## **Business Context**
You are provided an e-commerce data set from a real-world organisation to perform customer segmentation with clustering models to improve marketing efforts (SAS, 2024). It is a transnational data set with customers from five continents (Oceania, North America, Europe, Africa, and Asia) and 47 countries.

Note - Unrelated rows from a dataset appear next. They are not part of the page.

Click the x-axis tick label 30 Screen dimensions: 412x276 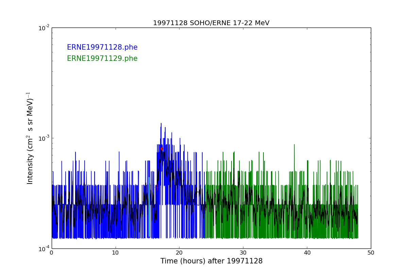pyautogui.click(x=243, y=253)
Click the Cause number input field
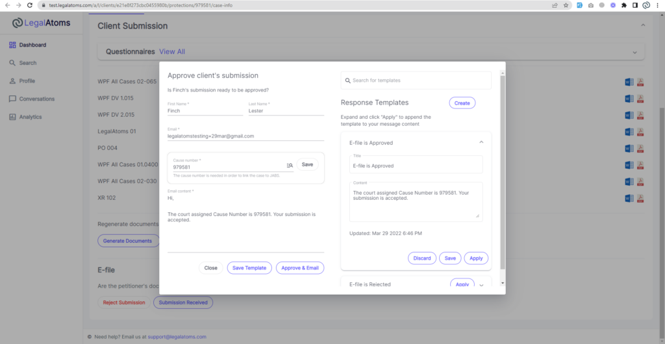This screenshot has width=665, height=344. (227, 167)
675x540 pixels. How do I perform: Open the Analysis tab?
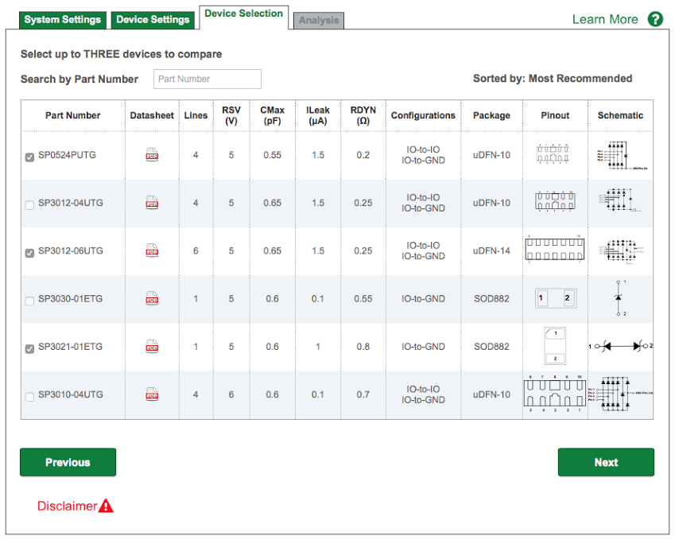click(x=319, y=21)
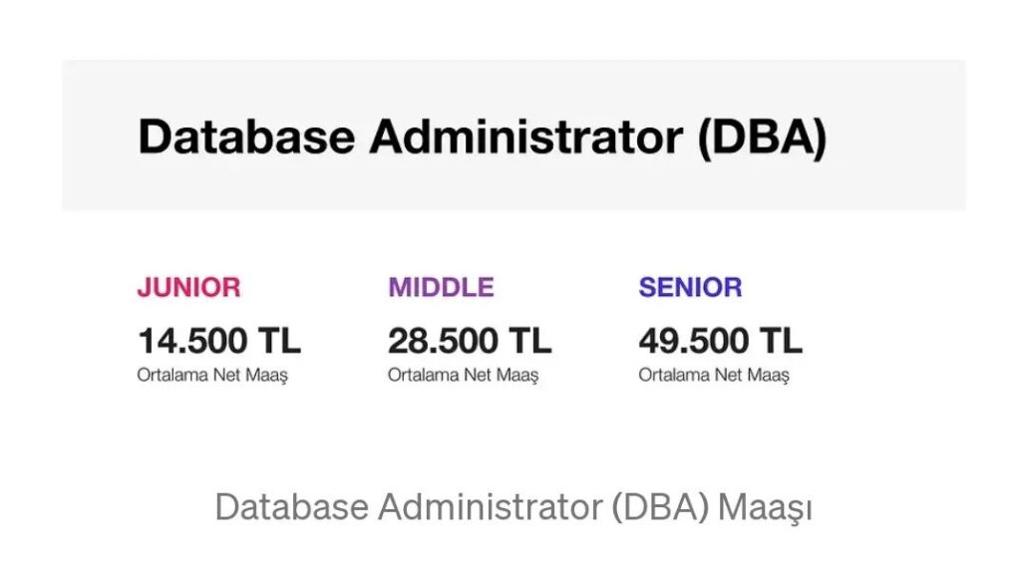Click the pink JUNIOR level label

point(188,288)
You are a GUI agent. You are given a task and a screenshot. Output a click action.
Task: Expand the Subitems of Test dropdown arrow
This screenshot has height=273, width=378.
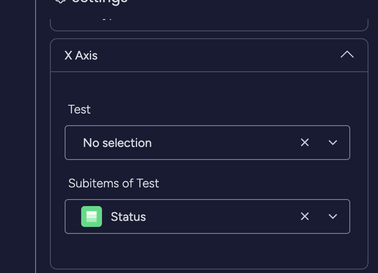(333, 216)
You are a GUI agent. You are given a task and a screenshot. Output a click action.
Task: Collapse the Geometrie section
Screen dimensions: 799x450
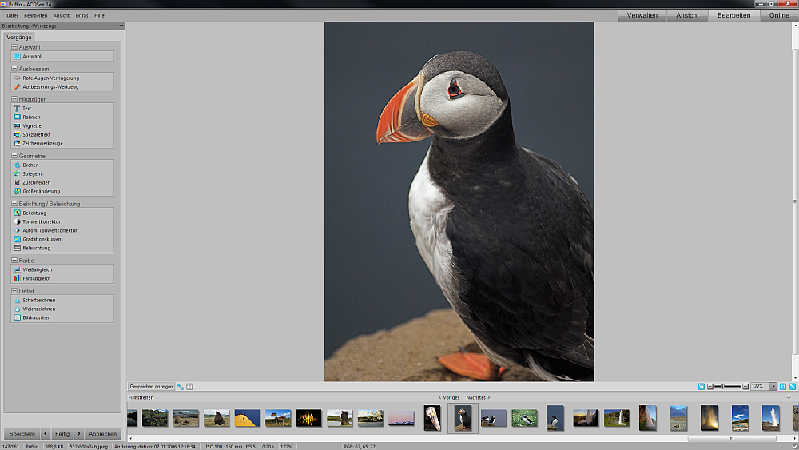pyautogui.click(x=14, y=156)
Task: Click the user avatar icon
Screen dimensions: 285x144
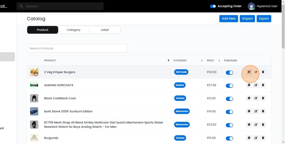Action: (251, 6)
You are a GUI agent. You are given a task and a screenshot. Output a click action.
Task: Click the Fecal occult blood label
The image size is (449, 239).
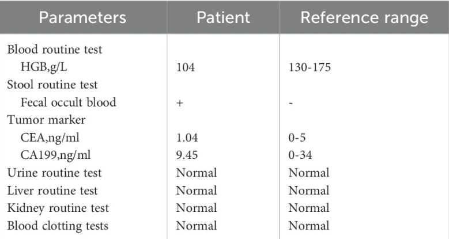click(x=68, y=103)
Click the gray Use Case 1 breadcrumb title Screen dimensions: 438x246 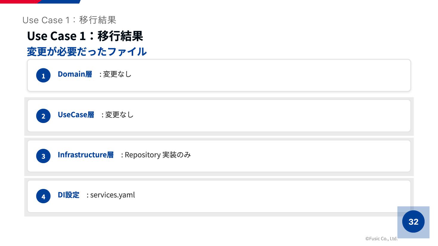point(69,20)
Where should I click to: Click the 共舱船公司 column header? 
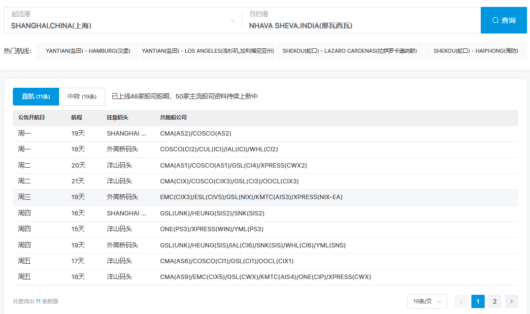(173, 118)
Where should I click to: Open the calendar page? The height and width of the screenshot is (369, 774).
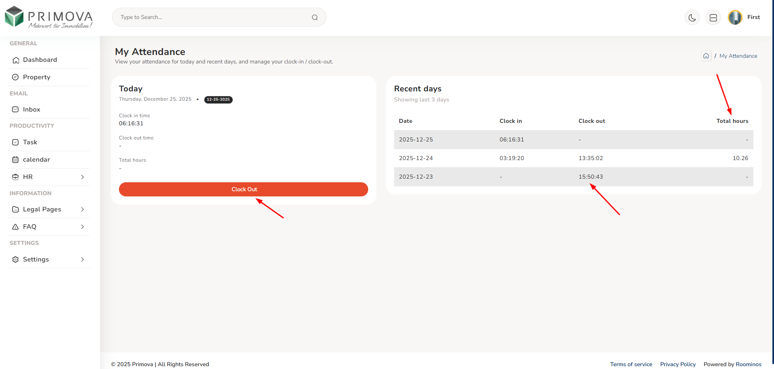pyautogui.click(x=36, y=160)
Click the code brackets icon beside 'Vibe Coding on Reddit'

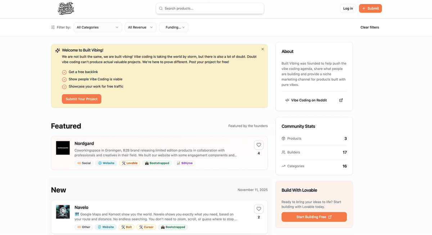(x=287, y=100)
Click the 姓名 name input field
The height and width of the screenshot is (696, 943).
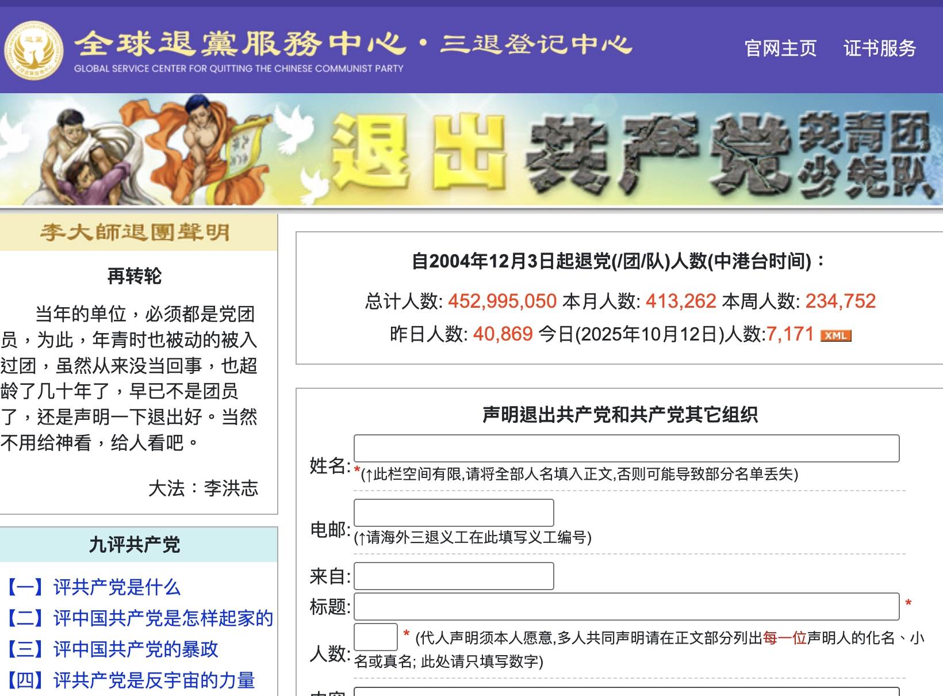coord(626,448)
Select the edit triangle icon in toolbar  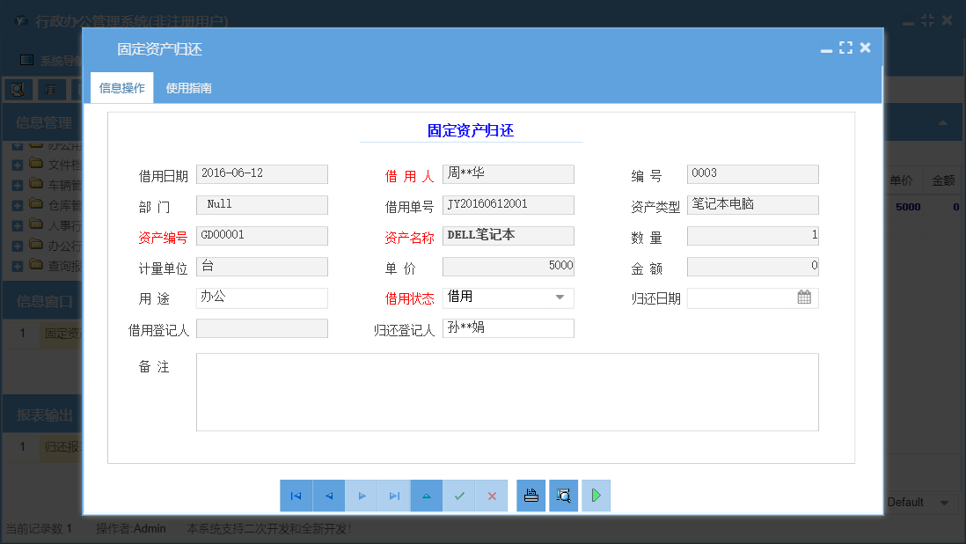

The data set contains 951,668 rows, each representing a product a customer ordered. The data set contains details about the customer (e.g. location, product type, loyalty member) and order (e.g. days to delivery, delivery date, order date, cost, quantity ordered, profit) based on orders between 1 January 2012 and 30 December 2016.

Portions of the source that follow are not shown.